** start of READING PASSAGE **

A vital UN partnership
As the economic crisis worsens, men are also struggling to find work. Some have been forced to look overseas for survival, and educated people are working as road labourers to make ends meet.
The economic difficulties are one of the reasons Islamic Relief Afghanistan signed a key new partnership agreement with the United Nations Development Programme (UNDP) in March this year to create jobs and provide cash to those in need.
The $22million UNDP ABADEI project will provide job opportunities to more than 158,000 skilled and unskilled people through Cash for Work, by paying them to rehabilitate and develop community-based irrigation and agriculture, improving not only employment but also food security.
The project is also supporting 1,200 women to take steps towards entrepreneurship by providing technical and business management training as well as helping them to access markets and providing grants for women-run businesses.

** end of READING PASSAGE **

Please copy verbatim the part of the UN partnership passage above between "A vital UN partnership" and "also food security.", inclusive.

** start of DATA LISTING **

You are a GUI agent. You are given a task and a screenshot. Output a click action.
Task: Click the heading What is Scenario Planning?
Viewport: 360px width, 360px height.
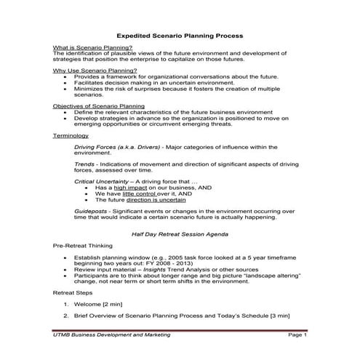tap(93, 47)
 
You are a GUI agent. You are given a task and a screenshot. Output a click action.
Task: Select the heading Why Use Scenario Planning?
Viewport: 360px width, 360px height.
tap(95, 70)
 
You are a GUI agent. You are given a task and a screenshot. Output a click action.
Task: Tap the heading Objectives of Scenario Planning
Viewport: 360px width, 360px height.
tap(99, 105)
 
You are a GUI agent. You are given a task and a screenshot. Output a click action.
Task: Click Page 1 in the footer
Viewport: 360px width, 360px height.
tap(297, 335)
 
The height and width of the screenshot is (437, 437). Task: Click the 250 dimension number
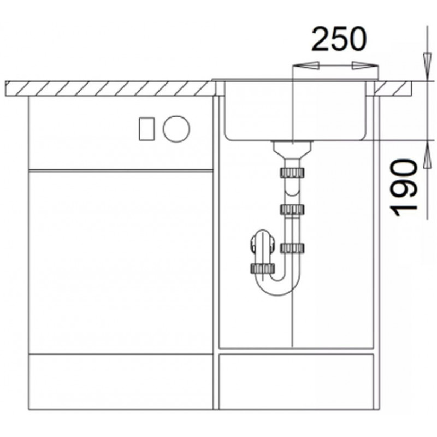coord(338,39)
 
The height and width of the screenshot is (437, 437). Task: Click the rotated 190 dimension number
coord(404,188)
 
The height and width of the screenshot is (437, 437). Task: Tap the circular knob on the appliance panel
coord(176,129)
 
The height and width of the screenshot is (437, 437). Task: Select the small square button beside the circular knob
coord(147,129)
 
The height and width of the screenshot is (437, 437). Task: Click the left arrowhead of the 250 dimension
coord(305,66)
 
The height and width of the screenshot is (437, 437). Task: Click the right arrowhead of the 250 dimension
coord(365,66)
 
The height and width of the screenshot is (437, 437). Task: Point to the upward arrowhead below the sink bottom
coord(427,155)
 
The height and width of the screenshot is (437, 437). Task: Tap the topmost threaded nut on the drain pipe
coord(292,173)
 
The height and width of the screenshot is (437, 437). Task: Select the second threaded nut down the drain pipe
coord(292,209)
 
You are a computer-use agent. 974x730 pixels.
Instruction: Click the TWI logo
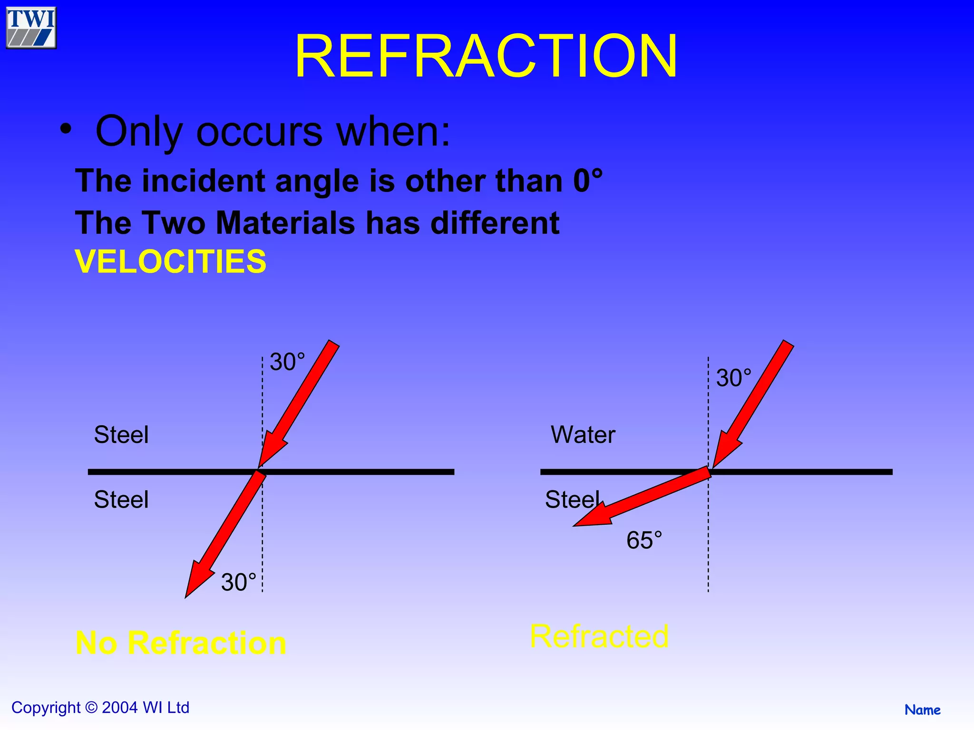coord(31,28)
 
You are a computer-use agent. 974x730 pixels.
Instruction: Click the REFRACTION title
coord(486,56)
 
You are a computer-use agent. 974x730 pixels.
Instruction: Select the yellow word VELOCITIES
coord(171,261)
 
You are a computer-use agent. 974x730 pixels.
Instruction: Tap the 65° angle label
coord(644,540)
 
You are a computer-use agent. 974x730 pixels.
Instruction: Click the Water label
coord(583,434)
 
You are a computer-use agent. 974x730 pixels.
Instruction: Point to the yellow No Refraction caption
coord(181,643)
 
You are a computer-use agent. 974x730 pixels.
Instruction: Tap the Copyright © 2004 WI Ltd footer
coord(100,707)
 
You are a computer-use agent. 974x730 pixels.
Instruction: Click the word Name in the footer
coord(922,710)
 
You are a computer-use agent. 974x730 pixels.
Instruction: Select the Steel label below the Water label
coord(573,499)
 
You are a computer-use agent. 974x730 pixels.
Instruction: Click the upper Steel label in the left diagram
coord(121,434)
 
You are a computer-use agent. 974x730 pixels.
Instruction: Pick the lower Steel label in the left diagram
coord(121,499)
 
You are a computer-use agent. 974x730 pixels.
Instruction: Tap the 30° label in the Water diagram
coord(733,378)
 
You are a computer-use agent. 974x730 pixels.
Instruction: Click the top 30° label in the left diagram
coord(287,362)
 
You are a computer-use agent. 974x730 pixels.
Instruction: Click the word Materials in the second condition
coord(285,223)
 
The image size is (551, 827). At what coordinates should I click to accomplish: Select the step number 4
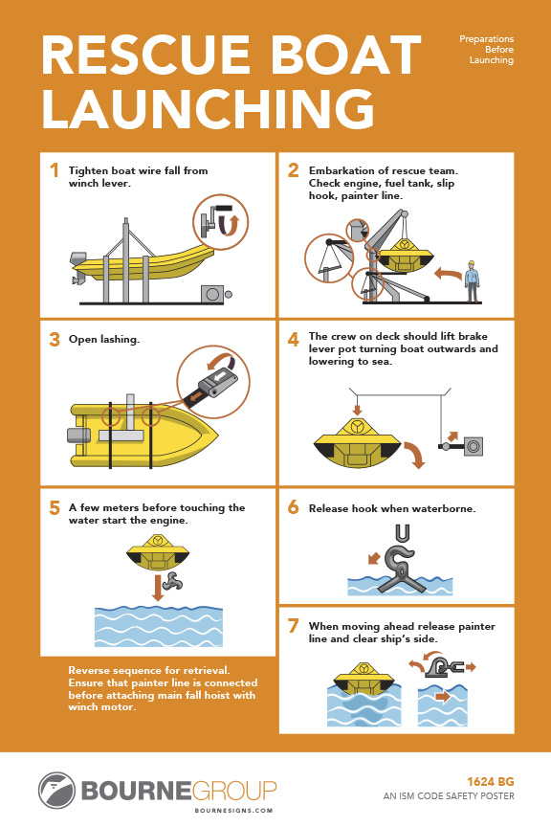pyautogui.click(x=293, y=339)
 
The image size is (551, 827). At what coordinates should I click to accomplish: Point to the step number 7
pyautogui.click(x=293, y=626)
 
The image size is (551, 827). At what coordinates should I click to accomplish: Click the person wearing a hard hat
pyautogui.click(x=471, y=279)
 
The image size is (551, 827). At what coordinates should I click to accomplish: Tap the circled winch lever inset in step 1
pyautogui.click(x=218, y=222)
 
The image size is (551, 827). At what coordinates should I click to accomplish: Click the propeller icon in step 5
pyautogui.click(x=174, y=581)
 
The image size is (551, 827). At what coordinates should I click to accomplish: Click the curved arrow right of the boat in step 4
pyautogui.click(x=413, y=454)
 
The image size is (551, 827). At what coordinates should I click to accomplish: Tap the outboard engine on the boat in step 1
pyautogui.click(x=79, y=266)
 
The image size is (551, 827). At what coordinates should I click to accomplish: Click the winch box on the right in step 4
pyautogui.click(x=473, y=445)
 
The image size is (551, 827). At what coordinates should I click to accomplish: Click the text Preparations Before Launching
pyautogui.click(x=486, y=49)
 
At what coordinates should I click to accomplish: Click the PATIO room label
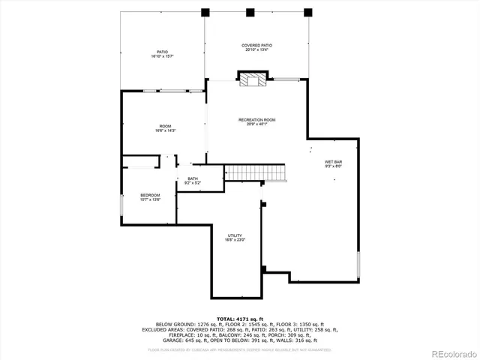(162, 52)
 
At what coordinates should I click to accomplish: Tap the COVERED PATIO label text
(256, 46)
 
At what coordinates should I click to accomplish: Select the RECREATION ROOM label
(256, 120)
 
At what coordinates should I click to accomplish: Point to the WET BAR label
(333, 161)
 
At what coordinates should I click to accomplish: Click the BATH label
(193, 178)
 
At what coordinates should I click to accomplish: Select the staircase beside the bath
(256, 172)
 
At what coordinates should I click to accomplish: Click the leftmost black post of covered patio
(206, 12)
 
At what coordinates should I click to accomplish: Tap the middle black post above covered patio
(249, 12)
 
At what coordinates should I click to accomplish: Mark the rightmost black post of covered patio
(307, 12)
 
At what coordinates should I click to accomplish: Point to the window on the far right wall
(358, 264)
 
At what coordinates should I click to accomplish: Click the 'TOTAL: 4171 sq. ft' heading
(239, 319)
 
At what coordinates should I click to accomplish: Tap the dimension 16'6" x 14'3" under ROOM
(164, 130)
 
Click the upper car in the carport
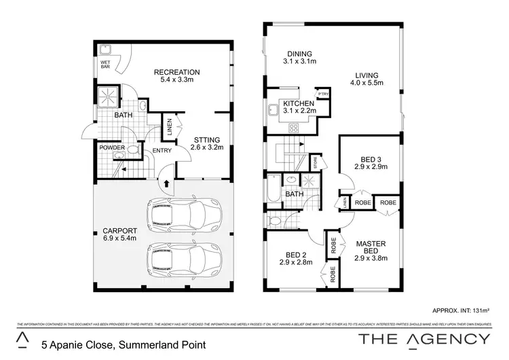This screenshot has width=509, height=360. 185,215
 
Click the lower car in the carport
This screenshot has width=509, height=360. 185,259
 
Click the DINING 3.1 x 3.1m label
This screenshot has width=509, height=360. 299,58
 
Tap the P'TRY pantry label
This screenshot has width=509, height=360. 323,93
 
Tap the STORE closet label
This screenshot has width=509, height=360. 315,162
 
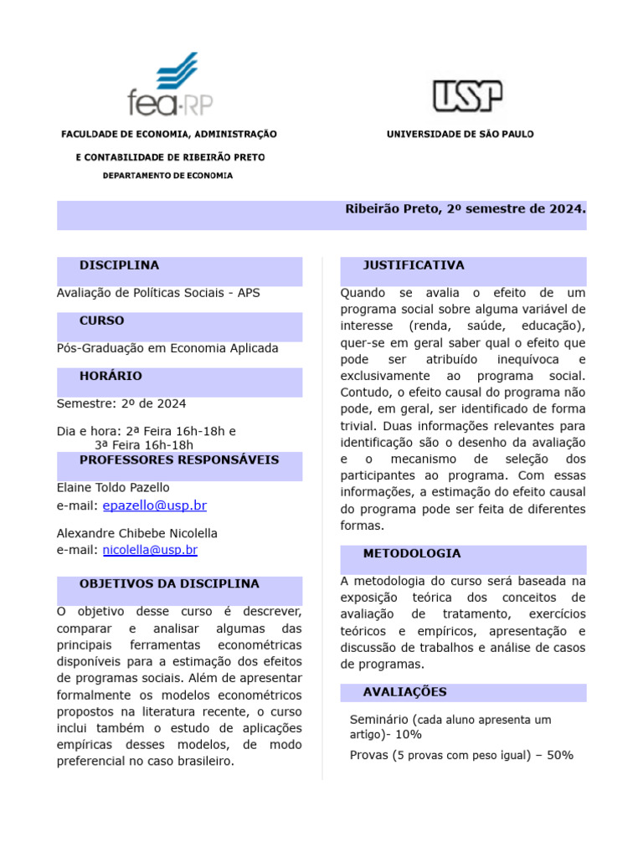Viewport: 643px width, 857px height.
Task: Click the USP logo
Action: click(x=467, y=95)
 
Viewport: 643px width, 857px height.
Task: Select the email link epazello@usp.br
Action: click(x=154, y=505)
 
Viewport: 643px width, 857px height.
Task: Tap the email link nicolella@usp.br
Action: click(x=150, y=550)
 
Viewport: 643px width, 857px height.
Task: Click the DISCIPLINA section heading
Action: click(x=119, y=265)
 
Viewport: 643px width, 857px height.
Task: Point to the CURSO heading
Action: click(x=101, y=321)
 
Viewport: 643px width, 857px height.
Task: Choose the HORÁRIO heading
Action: click(x=111, y=376)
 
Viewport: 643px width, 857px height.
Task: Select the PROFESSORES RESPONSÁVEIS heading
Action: click(x=179, y=459)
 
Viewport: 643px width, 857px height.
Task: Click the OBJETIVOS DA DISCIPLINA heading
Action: click(x=169, y=583)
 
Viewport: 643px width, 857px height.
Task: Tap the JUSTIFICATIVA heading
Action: click(x=413, y=265)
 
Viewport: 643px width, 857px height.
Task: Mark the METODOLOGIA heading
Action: click(x=411, y=553)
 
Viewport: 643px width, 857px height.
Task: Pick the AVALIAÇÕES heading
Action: click(x=404, y=692)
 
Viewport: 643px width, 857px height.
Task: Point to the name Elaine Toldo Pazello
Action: click(x=113, y=487)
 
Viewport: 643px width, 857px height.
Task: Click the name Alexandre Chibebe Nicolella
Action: click(x=136, y=533)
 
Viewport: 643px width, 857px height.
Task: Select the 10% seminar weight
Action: click(x=409, y=735)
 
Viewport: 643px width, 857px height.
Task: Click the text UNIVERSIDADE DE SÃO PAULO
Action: click(x=460, y=134)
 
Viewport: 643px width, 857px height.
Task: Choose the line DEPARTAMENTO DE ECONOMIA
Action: click(x=167, y=176)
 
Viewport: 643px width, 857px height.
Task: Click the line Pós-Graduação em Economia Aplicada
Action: click(x=167, y=348)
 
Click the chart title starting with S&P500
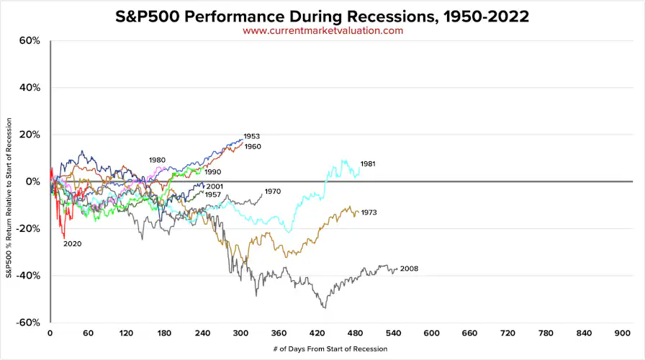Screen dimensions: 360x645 pos(322,16)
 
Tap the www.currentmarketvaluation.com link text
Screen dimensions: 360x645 pos(322,31)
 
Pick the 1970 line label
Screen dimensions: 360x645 pos(272,192)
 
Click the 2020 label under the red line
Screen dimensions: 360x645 pos(73,244)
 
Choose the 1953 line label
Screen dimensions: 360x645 pos(252,136)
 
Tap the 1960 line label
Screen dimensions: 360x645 pos(253,147)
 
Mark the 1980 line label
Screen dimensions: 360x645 pos(158,160)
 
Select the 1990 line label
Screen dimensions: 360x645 pos(212,173)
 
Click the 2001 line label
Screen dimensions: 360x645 pos(215,186)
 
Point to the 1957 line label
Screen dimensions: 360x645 pos(212,195)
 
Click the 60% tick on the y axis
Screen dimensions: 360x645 pos(29,41)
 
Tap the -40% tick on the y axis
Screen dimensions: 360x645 pos(27,276)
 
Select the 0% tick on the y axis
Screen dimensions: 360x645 pos(32,182)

** end of DATA LISTING **

* **EXERCISE OUTPUT**:
A vital UN partnership
As the economic crisis worsens, men are also struggling to find work. Some have been forced to look overseas for survival, and educated people are working as road labourers to make ends meet.
The economic difficulties are one of the reasons Islamic Relief Afghanistan signed a key new partnership agreement with the United Nations Development Programme (UNDP) in March this year to create jobs and provide cash to those in need.
The $22million UNDP ABADEI project will provide job opportunities to more than 158,000 skilled and unskilled people through Cash for Work, by paying them to rehabilitate and develop community-based irrigation and agriculture, improving not only employment but also food security.